20:36 Dumping console transactions to log. Mode brief. Begin when?
"What time did I show up tonight?" he asked Ressler, his eyes on the monitor.
"As I recall, you were here ten minutes before closing, camped over the terminal, waiting eagerly for the last remote teller to log off so that you could bring your machine down and begin the end-of-day processing." Todd winced at the portrait and typed a time. A thermal printer embedded in the tabletop began bruising a roll of paper, producing a printout that varied only in detail from the scraps that, hopeless pack rat, I scavenged for inclusion in the capsule.
Command? EOD
18:37 Begin end of day processing. Mount Sys Pack on Spindle 1, Master Client File on Spindle 2, Client Backup on Spindle 3, and scratch on Spindle 4. Oldest cycle date tape in tape drive. Hit any key when ready?
18:43 End of day underway; backing to tape…
18:58 Backup complete. Rewind tape and unthread.
19:01 Conditioning Master File…
19:20 Master File conditioned. Merging transactions…
19:42 Transactions merged. Ledgering new trans file. Running new-acct. Running purge. Running trial balance.
19:46 End of day complete. Command? PAY
19:46 Begin Tuesday pay cycle processing. Thread payroll tape, General Ledger pack on Spindle 3. Position checks in printer. Hit any key when ready?
The latest fable from Homo fabulus. Todd whistled at the history of his evening. "Do I really live this way?" "Check your partitions," Ressler said.
Command?
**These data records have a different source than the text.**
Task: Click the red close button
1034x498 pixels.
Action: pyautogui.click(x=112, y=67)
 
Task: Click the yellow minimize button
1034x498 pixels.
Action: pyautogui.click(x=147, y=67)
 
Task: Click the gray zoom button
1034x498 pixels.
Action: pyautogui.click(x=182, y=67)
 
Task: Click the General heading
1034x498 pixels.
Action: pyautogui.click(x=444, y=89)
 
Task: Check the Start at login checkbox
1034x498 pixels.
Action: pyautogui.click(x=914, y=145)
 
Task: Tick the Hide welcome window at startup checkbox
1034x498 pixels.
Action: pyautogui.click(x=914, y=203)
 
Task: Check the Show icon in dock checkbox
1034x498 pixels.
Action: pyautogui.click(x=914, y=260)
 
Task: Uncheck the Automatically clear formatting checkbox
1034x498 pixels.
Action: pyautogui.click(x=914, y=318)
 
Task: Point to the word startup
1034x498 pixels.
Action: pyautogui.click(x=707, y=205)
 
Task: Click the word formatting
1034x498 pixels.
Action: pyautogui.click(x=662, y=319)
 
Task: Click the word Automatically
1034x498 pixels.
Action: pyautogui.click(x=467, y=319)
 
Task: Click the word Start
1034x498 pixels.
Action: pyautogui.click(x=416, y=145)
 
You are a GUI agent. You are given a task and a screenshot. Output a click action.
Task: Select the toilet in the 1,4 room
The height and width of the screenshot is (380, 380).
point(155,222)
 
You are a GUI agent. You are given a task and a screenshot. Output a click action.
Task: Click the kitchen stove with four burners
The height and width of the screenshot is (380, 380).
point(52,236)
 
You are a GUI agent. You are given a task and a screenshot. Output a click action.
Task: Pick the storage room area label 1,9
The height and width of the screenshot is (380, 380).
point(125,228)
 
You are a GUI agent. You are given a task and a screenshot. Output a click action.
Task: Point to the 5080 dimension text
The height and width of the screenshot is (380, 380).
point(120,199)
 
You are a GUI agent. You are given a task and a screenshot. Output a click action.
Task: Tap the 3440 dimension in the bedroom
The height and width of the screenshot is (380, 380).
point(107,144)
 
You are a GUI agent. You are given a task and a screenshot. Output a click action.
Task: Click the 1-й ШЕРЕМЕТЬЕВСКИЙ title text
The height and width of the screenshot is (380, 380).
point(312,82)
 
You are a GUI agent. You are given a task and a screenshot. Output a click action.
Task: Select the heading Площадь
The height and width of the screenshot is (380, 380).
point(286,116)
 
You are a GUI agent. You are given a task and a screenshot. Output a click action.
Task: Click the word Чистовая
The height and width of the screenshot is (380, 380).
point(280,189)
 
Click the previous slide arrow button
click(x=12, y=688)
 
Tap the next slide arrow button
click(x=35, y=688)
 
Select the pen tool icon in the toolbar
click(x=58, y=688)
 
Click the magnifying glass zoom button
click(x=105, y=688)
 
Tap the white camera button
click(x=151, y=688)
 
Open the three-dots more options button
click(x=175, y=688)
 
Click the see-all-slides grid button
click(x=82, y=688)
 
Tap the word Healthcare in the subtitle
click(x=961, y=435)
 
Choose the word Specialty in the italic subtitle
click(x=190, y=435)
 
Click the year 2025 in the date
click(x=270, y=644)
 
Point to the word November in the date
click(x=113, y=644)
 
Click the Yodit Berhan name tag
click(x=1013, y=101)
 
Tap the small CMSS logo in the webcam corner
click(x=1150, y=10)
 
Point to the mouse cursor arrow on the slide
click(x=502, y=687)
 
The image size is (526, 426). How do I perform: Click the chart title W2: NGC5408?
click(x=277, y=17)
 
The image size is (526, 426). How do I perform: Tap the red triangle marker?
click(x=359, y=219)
TASKCHECK
20:38 Partition 1: Payroll check ok.
Partition 2: Report Generator check ok. No other partitions active.
"Steady as she goes. What do you have in mind?"
"Open a third partition. Give it a half a meg."
Todd gritted his teeth and shouted, papier-mâché-set style, "I don't know if the engines will stand it, Captain." He tapped a few keys. "Et voilà. Bute."
"Now. Do a part reset."
"Don't know how."
Ressler hit a key combination I missed, and the screen read:
Sys 1652 Exp Ver 4.2 partition reset login:
Ressler typed FTODD. The screen prompted for a password. "Turn around," Ressler said. Seconds later, he called, "Done."
password: xxxxxxx
System Date and Time: 12/06/83 20:40.45
User ftodd logged in.
"American Satan!" Todd shouted. "You couldn't possibly have learned that by brute force."
"No, sir."
"Selected list?" I suggested, and was rewarded by a warm no.
He let us savor the trick before confessing, "I have to admit to charlatanism here. I did not actually crack your password. I simply jumped to partition two, called up your record page, and blind-piped your password from the user profile to the unsuspecting partition."